涙がこぼれた。頭も痛い。エリザベスは再び身を横にした。丸くなって、幼子のように泣きじゃくる。全て私が悪いのだ。私があんな願いを抱いたから。悪魔を呼び出そうとしたから。そう、悪魔は実際に呼び出されたのかもしれない。そしてエリザベスの願いに応えてアリシアを屋敷から追い出す、いや、この世から追い出してしまったのかもしれない。
「泣くでない、泣くでないぞ、娘ごよ」
困ったような、ネズミの声がした。エリザベスはただ首を横に振った。泣かないでいるなんて無理だ。それに泣いていたほうがいい。そうでないと、この気持ちの持っていき場所がない。
「――娘よ……そなたの願いは叶えられたのか?」
ネズミが尋ねる。エリザベスは泣きじゃくりながら、今度は頷いた。涙の間に声を絞り出す。
「……そうよ。全部私が望んだことなの。――あの女がいなくなればいいなって、アリシアが……でも……まさか、死……死ぬなんて――」
なんて恐ろしいことをしてしまったのだろう。もう家には帰りたくない。お兄様の前に立つことなんてできない。アリシアがさらに身体を丸めると、穏やかな、ネズミの声が降ってきた。
「アリシアというご婦人は死んではおらぬよ」
エリザベスはその言葉に驚いた。そして顔を覆っていた手を離してネズミを見た。そしてさらに驚いた。ネズミが大きくなっていたからだ。アリシアと同じくらいの大きさだと思っていたのが、それよりもさらに巨大になっている。濡れた鼻が目につき、口は裂けてエリザベスを飲み込みそうにも思えた。エリザベスはわけがわからぬまま、声を出した。
「あなた……どうして、すごく大きくなって……」
「拙者が大きくなったわけではござらぬ。そなたが小さくなったのだ」
「……何故、私が……?」
「気持ちの現れよ。今のそなたは自信をなくし希望をなくし罪悪感に苛まれ、気持ちが内側へ内側へとむかっておる」
「私は――」
このまま小さくなってもいい、とエリザベスは思った。このまま小さくなって、いっそ消えてなくなってしまいたい。
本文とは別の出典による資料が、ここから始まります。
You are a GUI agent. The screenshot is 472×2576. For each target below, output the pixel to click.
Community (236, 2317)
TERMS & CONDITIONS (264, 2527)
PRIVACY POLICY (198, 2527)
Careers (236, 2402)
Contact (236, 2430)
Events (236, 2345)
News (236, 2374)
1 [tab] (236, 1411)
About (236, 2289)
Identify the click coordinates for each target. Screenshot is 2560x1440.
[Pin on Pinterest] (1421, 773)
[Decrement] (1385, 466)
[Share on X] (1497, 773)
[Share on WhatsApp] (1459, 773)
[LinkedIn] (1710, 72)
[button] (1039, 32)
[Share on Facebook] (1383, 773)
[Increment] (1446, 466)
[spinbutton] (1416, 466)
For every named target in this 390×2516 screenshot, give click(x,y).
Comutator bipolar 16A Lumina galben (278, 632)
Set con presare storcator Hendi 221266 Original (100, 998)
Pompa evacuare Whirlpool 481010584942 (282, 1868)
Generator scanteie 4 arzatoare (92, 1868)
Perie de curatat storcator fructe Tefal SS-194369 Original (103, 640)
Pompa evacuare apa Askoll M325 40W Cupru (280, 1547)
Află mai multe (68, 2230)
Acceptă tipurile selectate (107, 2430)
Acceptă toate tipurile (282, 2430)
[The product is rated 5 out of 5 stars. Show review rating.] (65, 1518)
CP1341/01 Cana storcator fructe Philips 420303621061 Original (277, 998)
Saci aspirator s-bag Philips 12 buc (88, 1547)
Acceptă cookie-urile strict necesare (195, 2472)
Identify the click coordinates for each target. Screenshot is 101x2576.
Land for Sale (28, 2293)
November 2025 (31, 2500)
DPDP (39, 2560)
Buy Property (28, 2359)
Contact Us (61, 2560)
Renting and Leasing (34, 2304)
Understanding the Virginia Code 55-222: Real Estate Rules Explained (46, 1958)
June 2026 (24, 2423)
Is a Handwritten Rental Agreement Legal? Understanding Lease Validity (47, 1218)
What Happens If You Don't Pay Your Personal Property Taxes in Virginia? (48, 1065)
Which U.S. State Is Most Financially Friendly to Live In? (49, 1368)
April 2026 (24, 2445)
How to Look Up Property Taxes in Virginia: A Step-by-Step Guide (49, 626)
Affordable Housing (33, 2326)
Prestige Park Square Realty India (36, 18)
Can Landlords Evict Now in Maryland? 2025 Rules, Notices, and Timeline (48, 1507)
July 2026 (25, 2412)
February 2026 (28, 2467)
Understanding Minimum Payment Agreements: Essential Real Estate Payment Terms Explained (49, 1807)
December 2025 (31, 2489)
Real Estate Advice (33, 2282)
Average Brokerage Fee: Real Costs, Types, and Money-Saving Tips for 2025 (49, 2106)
エリザベスがそう考えていると、ネズミの重たい声が聞こえた。
「娘ごよ! 悲観的な事を考えてはならぬ。さらに小さくなるぞ」
「――いいの。それでいいのよ……」
「何を言っておるのでござるか。拙者が先に言うたであろう。あのご婦人は死んではおらぬ、と」
エリザベスは今度はしっかりと顔を上げて、じっとネズミを見た。巨大なネズミが視界に広がっている。毛の一本一本がやたら大きく見え、そしてその黒く光る二つの眼はエリザベスを真剣に見返していた。エリザベスは上半身を少しずつ起こし、ゆっくりと口を開いた。
「死んで……死んではいないと……」
「そうでござる。悪魔はご婦人の魂をいまだ手元に留めたままよ」
「――助けられるの?」
「さよう。可能性がないわけではござらぬ」
「私……」エリザベスは震える声で言った。「私、あの人を助けたい。助けなきゃ!」
「拙者も助太刀するでござる」
ネズミは再び小さくなっていた。というよりも、エリザベスが大きくなっていたのだ。
――――
大きくなった、とはいっても、まだネズミと同程度の大きさであることには変わりないエリザベスは、ネズミに先導され外に出た。今までエリザベスたちがいたところは、どうやらエリザベスの家の内部だったようで、外には見慣れた庭が広がっていた。そこは夜の庭だった。いつの間にか、夜になっていたのだ。ひんやりとした風が吹き、空にはやたらに大きな月が出ていた。月の光で周りは明るい。
「悪魔は池のほとりにおるでござる」
ネズミは言った。エリザベスは尋ねた。
「池、というと、森の中にある?」
「さよう」
「……遠いわね」
いつものエリザベスの足ならそんなに遠くはないが、今はネズミ程の大きさしかないのだ。道のりはかなりかかるだろう。元の大きさに戻れればよいのだが、果たしてそれができるか……。考えながら、エリザベスははたとあることに思い至った。大きさが変わるのならば、見た目も変わらないだろうか。例えば小さくとも早く走れる生き物にはなれないだろうか。エリザベスはそういう生き物を思い浮かべようとした。